There’s a dark side to internationalization
Internationalization is high on the agendas of Dutch universities. But there’s a dark side to the blurring of national boundaries, politicians warn. The ‘brain drain’ from countries with lower quality of higher education may put too much pressure on higher education in the Netherlands.
With students and academics becoming increasingly ‘mobile’, national boundaries are fading. During a meeting in Gothenburg last month, the European Commission discussed its ambitious plans to establish a bureaucracy-free European universities’ network. By 2025, there will be no more administrative obstacles in the way of university partnerships, study abroad programs and scholarly exchange.

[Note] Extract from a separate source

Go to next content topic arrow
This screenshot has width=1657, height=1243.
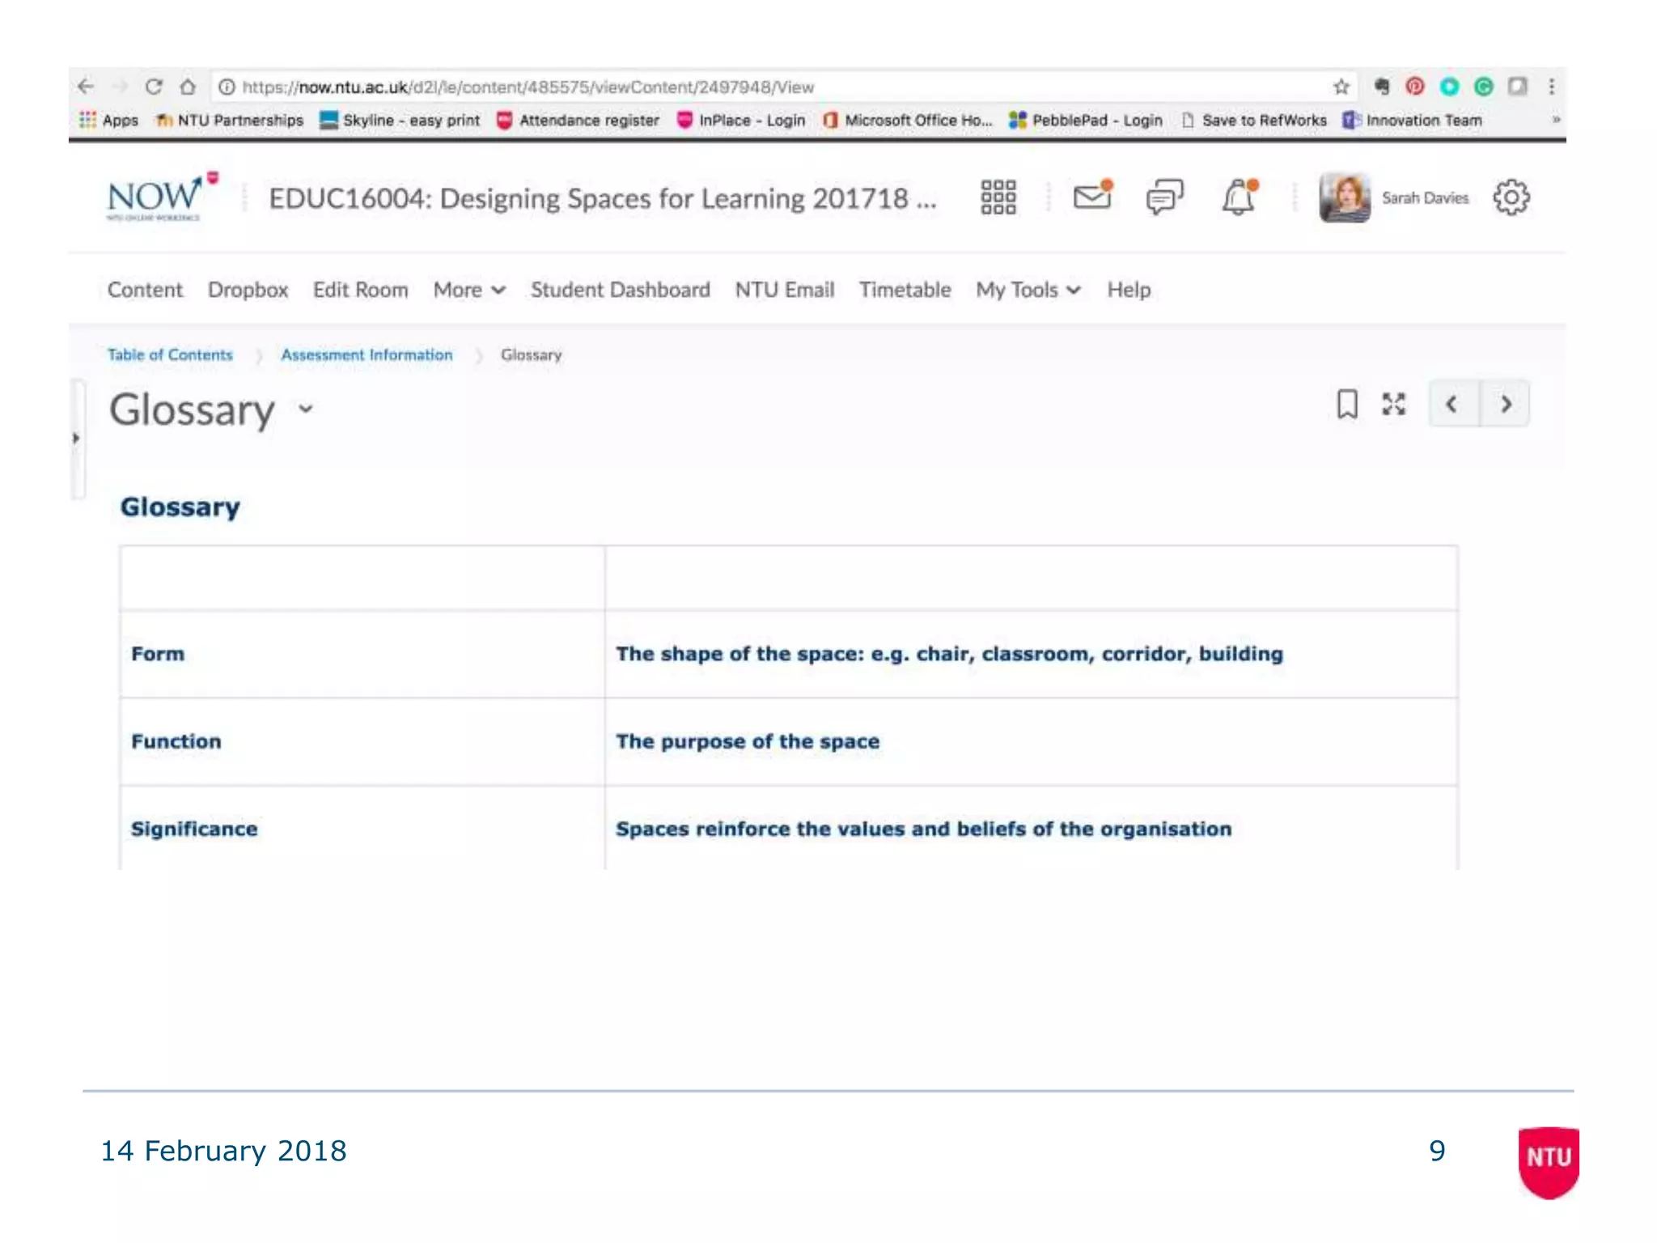pos(1506,404)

While European universities are readily strengthening their ties, Dutch politicians worry that far-reaching internationalization may be too much of a good thing. Ingrid van Engelshoven (D66), minister for Education, Culture and Science, is not in favor of the establishment of a ‘European Education Area’ by 2025. She fears that Dutch higher education will suffer.
In an official statement on behalf of the Dutch government, Van Engelshoven writes that she fully supports existing programs that promote mobilty (such as the Erasmus+ program), but that she sees no point in the establishment of a new European universities’ network. Existing programs are sufficient to foster and strengthen partnerships between universities, Van Engelshoven argues. Creating an entirely new institutional network of European universities would be ‘undesirable’.

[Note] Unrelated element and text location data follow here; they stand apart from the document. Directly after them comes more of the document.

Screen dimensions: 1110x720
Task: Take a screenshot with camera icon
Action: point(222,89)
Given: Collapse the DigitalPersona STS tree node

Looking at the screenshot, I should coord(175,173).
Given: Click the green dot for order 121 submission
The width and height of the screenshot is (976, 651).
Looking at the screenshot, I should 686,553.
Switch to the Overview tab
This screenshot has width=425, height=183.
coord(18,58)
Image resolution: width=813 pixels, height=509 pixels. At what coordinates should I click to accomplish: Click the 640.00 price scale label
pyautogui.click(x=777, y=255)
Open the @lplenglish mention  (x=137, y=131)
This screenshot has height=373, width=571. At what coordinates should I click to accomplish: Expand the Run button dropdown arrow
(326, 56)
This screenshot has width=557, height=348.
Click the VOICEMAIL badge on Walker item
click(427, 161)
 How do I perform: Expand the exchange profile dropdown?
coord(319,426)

Rather than promoting the influx of students from countries where higher education is of lower quality than in the Netherlands, the Dutch government believes in the benefits of national educational reforms: ‘The Netherlands has an interest in reforms within poorly performing educational systems, in order to avoid imbalanced mobility with excessive pressure on our own educational facilities, ‘brain drain’ in countries of origin, and economic divergence on the long term.’

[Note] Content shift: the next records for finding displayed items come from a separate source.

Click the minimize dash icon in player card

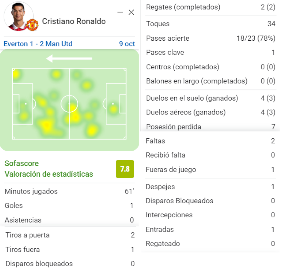(120, 12)
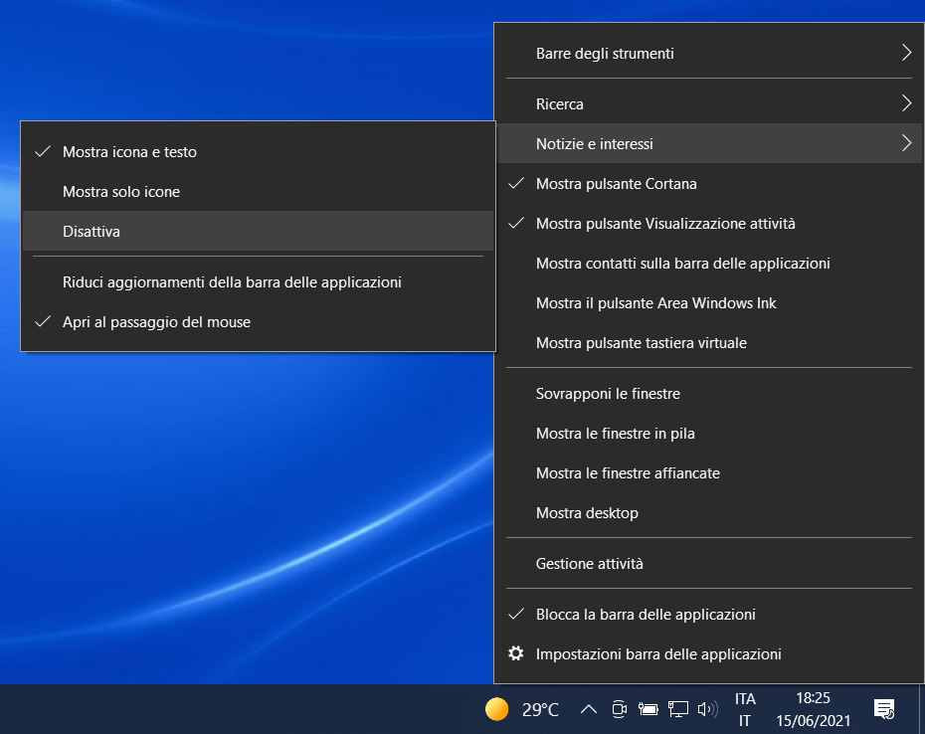Open Gestione attività from the menu

pyautogui.click(x=589, y=564)
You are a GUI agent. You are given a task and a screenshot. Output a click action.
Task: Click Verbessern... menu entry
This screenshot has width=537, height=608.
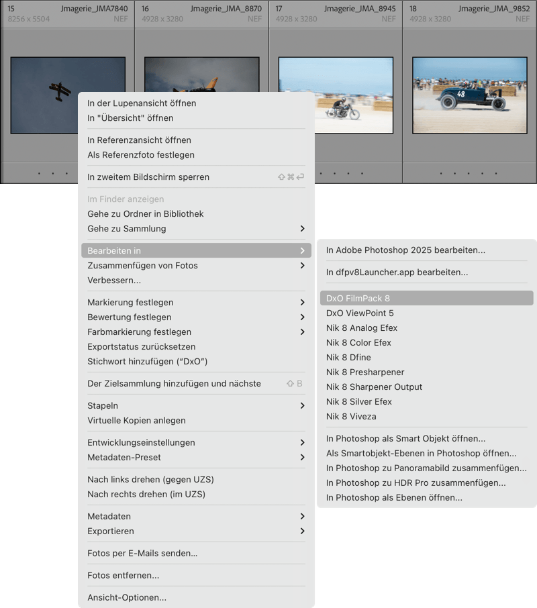[x=114, y=281]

‘Truly European’ universities?
If it’s up to the European Commission, the future will bring ’truly European universities’. It envisions an open Europe, in which ‘learning, studying and doing research would not be hampered by borders’. But according to the Dutch government, not all countries will benefit from such a scenario. In her letter, minister Van Engelshoven provides a clear warning: the European enthusiasm for internationalization should be accompanied by some caution.